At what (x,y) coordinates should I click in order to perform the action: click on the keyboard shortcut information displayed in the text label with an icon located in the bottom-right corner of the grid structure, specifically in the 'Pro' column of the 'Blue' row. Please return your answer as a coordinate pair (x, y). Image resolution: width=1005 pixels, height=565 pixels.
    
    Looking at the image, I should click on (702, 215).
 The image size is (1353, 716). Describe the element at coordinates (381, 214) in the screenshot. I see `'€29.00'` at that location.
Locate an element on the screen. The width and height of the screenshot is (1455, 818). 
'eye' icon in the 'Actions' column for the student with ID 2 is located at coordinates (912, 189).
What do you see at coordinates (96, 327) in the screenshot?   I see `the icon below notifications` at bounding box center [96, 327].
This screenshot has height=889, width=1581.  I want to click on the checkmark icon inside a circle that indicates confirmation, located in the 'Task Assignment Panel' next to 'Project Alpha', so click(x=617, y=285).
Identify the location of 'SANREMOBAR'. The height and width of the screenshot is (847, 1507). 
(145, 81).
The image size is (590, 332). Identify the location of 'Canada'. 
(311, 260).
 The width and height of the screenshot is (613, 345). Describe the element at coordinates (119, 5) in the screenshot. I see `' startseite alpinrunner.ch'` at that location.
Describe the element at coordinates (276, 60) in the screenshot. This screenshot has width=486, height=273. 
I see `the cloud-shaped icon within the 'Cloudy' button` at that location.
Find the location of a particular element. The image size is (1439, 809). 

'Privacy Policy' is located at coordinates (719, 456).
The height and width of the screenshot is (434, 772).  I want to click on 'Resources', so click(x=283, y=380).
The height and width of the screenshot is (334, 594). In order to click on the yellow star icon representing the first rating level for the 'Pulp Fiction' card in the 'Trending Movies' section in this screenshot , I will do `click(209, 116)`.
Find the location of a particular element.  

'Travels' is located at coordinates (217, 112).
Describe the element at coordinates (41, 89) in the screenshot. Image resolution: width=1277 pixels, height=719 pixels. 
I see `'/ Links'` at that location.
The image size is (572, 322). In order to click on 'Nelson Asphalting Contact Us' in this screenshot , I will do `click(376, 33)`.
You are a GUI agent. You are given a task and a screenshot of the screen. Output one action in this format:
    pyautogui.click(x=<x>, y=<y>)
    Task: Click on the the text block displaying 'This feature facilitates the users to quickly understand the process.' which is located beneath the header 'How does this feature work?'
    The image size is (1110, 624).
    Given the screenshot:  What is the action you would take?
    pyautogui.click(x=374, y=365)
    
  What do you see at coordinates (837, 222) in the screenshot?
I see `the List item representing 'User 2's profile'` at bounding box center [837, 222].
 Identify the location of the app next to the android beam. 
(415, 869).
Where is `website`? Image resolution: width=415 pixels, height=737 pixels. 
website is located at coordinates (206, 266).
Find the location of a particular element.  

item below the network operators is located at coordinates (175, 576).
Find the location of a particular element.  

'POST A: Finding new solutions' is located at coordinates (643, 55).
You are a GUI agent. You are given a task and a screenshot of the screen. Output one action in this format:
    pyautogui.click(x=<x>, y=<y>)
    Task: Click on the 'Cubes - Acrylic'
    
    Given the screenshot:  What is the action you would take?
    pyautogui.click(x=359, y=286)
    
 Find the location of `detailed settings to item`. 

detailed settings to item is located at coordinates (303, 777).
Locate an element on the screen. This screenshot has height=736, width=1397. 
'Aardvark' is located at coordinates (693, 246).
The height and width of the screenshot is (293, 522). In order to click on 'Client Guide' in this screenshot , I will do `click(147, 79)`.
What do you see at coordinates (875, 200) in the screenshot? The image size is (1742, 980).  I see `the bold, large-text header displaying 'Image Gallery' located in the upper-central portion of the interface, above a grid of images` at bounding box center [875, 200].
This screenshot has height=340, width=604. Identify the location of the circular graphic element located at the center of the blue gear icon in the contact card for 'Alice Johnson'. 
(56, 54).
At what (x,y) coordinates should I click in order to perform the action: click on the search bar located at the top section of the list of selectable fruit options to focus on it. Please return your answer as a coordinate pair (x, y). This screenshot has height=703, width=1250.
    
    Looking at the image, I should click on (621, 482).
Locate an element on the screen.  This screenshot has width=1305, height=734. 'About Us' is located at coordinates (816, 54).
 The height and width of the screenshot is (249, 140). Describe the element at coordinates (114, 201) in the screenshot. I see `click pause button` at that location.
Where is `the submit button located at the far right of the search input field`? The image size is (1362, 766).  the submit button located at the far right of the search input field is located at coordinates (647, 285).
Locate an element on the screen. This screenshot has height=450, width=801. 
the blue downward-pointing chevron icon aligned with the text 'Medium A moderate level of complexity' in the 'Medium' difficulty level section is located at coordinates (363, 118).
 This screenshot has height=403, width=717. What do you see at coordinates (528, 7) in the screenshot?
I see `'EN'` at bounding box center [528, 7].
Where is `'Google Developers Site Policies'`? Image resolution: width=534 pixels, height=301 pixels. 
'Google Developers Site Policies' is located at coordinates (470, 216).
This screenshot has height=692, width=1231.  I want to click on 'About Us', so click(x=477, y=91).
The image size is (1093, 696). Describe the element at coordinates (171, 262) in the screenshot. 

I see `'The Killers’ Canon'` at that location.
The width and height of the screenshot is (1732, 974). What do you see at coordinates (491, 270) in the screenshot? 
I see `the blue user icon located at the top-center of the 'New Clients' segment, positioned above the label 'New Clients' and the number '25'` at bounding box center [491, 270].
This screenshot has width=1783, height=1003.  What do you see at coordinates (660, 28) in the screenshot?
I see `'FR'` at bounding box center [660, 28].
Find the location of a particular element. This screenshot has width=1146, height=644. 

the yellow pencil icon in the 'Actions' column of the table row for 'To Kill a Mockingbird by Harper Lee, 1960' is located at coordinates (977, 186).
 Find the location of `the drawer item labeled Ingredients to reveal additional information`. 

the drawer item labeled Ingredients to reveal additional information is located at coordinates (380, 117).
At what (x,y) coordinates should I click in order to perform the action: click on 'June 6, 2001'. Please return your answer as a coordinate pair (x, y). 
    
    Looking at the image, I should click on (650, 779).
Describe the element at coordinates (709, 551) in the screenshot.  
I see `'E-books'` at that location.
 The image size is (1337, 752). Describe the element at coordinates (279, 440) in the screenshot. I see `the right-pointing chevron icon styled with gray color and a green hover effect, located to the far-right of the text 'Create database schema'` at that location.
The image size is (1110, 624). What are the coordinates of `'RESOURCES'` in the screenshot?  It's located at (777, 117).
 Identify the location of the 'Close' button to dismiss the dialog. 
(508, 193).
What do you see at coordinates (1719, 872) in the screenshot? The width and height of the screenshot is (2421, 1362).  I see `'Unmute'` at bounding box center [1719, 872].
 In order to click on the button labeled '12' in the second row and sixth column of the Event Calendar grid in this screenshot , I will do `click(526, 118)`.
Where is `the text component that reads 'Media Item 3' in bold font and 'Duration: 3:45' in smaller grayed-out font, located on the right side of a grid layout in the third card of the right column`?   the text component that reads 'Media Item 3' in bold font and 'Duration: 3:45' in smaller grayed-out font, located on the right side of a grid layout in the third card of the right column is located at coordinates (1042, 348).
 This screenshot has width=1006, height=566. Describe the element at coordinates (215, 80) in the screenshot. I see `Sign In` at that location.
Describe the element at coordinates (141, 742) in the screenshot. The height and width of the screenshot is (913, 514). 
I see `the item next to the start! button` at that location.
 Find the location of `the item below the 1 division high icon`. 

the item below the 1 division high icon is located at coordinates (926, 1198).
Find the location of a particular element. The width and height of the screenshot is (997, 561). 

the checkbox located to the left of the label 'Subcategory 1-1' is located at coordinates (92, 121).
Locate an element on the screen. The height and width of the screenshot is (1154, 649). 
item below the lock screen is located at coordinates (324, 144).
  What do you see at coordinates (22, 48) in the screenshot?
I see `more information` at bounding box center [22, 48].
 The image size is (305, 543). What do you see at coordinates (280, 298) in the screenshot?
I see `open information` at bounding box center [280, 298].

* * * * *

AIM OF THE EXERCISE:
Update the data from its first line through the line containing "What do you see at coordinates (96, 327)" by replacing "keyboard shortcut" with "hotkey". Return only those lines, with everything else unchanged.

RESULT FOR THIS TASK:
At what (x,y) coordinates should I click in order to perform the action: click on the hotkey information displayed in the text label with an icon located in the bottom-right corner of the grid structure, specifically in the 'Pro' column of the 'Blue' row. Please return your answer as a coordinate pair (x, y). Image resolution: width=1005 pixels, height=565 pixels.
    
    Looking at the image, I should click on (702, 215).
 The image size is (1353, 716). Describe the element at coordinates (381, 214) in the screenshot. I see `'€29.00'` at that location.
Locate an element on the screen. The width and height of the screenshot is (1455, 818). 
'eye' icon in the 'Actions' column for the student with ID 2 is located at coordinates (912, 189).
What do you see at coordinates (96, 327) in the screenshot?   I see `the icon below notifications` at bounding box center [96, 327].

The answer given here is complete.